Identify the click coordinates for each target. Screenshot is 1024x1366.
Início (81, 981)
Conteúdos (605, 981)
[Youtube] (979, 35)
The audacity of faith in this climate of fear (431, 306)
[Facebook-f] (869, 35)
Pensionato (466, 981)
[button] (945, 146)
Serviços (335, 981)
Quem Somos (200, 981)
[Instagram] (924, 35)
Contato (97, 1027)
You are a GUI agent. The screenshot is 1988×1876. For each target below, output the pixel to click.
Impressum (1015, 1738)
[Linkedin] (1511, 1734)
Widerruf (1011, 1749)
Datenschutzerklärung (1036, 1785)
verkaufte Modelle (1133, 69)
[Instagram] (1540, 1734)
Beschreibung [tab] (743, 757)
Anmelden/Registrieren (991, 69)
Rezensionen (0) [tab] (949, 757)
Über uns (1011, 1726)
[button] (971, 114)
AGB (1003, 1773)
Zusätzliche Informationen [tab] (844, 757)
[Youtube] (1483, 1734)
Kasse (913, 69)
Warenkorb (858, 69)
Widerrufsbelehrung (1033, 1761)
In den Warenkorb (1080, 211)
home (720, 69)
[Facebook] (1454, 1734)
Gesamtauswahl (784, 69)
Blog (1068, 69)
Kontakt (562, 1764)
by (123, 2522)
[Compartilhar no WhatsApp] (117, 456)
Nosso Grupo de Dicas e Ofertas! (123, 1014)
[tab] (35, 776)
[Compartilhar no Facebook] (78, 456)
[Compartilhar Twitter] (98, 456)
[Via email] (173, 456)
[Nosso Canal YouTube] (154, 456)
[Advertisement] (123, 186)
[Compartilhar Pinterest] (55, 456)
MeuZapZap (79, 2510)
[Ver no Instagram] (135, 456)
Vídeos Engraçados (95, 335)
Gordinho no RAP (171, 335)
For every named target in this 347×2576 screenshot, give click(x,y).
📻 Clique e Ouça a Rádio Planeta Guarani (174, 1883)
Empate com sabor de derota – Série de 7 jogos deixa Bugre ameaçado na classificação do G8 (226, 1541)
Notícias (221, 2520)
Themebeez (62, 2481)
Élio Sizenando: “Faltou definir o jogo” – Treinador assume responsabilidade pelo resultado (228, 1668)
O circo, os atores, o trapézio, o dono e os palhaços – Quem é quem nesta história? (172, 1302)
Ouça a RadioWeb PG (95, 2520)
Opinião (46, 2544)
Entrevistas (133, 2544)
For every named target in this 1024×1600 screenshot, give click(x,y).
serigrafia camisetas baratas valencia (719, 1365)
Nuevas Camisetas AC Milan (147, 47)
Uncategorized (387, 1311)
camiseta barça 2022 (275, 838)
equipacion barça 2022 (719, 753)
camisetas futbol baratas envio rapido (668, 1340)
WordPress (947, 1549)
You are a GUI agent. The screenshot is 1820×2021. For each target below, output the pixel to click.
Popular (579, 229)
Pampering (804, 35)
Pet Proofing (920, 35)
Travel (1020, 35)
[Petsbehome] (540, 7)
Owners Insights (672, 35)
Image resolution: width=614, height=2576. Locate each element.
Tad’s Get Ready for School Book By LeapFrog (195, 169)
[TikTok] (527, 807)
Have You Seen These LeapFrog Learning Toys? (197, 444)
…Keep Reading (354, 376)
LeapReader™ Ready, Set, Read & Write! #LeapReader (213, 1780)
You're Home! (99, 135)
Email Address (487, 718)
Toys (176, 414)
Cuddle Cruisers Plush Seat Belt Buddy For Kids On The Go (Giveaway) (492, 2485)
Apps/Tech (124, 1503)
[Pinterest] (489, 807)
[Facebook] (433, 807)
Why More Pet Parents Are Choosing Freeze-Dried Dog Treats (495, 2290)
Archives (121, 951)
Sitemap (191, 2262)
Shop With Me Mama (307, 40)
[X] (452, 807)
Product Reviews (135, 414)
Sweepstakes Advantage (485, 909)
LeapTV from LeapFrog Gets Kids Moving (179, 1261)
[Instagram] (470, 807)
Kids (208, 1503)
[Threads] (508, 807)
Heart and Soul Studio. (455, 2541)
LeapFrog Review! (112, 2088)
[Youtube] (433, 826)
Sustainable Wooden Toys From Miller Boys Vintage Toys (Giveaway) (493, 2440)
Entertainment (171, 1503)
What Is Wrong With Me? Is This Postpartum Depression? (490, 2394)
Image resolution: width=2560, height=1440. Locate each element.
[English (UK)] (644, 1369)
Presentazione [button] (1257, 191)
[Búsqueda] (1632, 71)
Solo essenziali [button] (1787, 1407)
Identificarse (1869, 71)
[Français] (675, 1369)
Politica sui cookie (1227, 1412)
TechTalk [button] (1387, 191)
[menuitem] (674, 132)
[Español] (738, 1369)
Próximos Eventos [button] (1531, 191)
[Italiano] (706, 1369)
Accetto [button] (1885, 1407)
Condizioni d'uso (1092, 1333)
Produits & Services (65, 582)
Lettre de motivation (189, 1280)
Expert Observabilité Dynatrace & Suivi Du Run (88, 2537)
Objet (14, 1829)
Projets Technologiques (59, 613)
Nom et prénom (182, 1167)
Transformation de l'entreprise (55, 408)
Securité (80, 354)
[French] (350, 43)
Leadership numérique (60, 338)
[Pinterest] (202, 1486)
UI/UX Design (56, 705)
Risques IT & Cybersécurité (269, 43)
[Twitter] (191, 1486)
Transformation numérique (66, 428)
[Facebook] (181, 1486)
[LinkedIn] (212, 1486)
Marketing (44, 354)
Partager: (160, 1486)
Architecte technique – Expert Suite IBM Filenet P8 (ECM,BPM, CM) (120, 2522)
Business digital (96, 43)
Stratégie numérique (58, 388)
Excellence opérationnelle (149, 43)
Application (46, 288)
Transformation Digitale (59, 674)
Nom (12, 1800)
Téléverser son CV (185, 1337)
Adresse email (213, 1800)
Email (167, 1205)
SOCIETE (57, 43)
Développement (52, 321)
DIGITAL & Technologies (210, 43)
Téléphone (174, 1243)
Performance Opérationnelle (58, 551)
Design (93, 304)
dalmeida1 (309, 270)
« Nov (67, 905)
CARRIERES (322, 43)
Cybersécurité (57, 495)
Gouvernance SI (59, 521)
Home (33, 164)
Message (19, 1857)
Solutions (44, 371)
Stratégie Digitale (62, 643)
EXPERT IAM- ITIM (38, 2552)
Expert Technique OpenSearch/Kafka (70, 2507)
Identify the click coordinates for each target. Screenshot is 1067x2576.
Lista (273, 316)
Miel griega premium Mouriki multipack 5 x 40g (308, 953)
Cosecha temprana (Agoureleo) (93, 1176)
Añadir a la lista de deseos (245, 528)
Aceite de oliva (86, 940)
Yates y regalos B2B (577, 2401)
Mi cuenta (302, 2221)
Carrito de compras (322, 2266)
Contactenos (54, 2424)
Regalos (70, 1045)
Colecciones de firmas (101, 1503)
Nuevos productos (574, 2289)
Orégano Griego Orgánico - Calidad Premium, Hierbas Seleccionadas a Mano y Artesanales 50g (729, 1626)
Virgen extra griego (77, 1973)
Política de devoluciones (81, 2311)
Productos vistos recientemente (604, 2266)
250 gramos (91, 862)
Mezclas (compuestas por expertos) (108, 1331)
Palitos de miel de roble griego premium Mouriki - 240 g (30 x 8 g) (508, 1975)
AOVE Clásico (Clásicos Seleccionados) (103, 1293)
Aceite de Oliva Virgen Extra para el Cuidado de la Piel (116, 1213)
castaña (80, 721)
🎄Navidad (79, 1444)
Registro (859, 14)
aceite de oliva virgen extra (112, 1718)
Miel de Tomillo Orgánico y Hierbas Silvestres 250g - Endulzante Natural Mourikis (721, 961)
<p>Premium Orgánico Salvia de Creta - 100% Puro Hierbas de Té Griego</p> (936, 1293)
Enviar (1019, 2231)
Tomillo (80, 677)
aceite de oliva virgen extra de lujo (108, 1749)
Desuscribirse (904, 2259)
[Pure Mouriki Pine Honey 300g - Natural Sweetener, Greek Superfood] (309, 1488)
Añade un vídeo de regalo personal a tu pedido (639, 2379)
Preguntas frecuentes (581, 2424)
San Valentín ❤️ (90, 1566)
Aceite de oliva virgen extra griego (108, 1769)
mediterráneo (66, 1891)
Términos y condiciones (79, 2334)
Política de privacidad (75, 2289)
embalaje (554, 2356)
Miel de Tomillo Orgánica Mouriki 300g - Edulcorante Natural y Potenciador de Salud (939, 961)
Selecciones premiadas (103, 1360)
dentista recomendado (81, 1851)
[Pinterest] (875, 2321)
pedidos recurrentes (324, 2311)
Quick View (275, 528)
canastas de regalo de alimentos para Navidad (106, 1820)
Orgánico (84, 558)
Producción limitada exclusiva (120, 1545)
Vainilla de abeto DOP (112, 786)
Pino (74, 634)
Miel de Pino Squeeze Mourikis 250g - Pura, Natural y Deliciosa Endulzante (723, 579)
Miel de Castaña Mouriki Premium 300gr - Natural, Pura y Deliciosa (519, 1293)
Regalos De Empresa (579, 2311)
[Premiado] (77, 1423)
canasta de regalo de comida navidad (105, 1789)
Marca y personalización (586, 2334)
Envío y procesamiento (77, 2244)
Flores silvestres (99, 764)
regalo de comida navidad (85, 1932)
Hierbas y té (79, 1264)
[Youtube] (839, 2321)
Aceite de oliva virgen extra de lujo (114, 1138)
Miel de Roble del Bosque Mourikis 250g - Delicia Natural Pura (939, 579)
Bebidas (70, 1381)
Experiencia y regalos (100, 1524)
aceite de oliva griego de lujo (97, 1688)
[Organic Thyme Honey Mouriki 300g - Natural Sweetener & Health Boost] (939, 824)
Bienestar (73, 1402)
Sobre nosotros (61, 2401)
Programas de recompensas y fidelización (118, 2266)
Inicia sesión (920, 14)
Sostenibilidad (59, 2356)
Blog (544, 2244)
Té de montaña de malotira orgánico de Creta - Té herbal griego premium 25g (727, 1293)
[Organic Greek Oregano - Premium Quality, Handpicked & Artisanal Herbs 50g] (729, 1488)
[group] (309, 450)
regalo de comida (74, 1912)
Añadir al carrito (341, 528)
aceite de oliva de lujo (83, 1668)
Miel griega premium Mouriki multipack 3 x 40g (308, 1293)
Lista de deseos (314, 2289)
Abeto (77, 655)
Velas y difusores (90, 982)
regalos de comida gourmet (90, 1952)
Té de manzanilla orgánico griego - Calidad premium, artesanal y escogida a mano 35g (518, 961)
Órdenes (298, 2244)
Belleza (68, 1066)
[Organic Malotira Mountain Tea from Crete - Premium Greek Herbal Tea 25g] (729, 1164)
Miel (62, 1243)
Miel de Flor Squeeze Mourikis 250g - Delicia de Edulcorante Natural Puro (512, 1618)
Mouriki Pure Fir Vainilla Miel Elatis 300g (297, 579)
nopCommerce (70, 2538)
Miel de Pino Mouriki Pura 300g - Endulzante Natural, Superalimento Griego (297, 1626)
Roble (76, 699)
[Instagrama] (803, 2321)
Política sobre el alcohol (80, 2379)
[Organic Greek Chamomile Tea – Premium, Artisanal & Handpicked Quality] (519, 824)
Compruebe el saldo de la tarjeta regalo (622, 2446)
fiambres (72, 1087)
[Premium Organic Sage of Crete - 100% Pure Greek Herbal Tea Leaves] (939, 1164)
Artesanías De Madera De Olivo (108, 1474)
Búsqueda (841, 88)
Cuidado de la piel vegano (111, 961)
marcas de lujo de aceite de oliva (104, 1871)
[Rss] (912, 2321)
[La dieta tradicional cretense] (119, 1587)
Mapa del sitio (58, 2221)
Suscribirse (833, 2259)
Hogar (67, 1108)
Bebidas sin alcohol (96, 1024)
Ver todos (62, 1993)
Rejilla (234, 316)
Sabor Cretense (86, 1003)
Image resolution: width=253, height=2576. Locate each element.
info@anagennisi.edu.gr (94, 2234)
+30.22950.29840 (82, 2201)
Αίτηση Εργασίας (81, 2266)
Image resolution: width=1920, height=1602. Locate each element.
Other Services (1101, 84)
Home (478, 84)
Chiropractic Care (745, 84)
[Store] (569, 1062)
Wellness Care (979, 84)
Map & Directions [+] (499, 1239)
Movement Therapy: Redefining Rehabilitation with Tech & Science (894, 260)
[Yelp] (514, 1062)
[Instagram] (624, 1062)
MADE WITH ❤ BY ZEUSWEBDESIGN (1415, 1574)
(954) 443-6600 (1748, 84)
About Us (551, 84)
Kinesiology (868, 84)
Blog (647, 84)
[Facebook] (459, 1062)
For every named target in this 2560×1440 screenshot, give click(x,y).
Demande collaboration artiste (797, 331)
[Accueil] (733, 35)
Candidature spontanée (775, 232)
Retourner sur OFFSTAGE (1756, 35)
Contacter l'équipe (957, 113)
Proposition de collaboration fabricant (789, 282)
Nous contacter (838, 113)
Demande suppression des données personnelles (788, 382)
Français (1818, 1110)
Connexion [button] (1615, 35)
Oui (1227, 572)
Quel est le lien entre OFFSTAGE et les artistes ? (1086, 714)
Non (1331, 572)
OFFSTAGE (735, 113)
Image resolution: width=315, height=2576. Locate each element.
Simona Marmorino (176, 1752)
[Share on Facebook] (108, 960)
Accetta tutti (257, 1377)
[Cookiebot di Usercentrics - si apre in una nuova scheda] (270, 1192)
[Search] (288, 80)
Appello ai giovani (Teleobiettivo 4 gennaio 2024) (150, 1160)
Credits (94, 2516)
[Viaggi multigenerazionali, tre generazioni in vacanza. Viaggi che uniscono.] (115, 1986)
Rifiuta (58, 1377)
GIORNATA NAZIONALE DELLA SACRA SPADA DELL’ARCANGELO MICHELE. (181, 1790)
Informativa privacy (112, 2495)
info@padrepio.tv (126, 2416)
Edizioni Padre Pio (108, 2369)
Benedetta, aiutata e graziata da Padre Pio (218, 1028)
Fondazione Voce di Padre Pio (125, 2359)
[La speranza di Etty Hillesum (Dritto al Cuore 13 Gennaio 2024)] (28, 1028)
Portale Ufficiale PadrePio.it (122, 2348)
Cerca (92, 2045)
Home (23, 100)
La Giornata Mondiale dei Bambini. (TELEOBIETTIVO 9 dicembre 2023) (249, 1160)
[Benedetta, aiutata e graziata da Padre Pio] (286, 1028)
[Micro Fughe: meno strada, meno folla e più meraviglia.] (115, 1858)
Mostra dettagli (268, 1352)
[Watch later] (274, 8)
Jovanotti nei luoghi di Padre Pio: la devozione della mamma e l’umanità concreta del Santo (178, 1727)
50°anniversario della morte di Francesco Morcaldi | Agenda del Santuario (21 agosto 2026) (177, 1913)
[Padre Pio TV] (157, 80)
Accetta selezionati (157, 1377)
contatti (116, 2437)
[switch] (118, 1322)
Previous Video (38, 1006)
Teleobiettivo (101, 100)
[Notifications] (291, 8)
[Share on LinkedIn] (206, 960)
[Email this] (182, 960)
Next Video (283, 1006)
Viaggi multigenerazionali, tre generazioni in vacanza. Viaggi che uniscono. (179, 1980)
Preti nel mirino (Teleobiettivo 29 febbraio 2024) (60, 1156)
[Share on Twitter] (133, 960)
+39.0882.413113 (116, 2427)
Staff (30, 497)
------------------------------------------------
# Exercise objective:
Reproduce every line of the listing above in which the string "comida" appears.

# Output:
canasta de regalo de comida navidad (105, 1789)
regalo de comida navidad (85, 1932)
regalo de comida (74, 1912)
regalos de comida gourmet (90, 1952)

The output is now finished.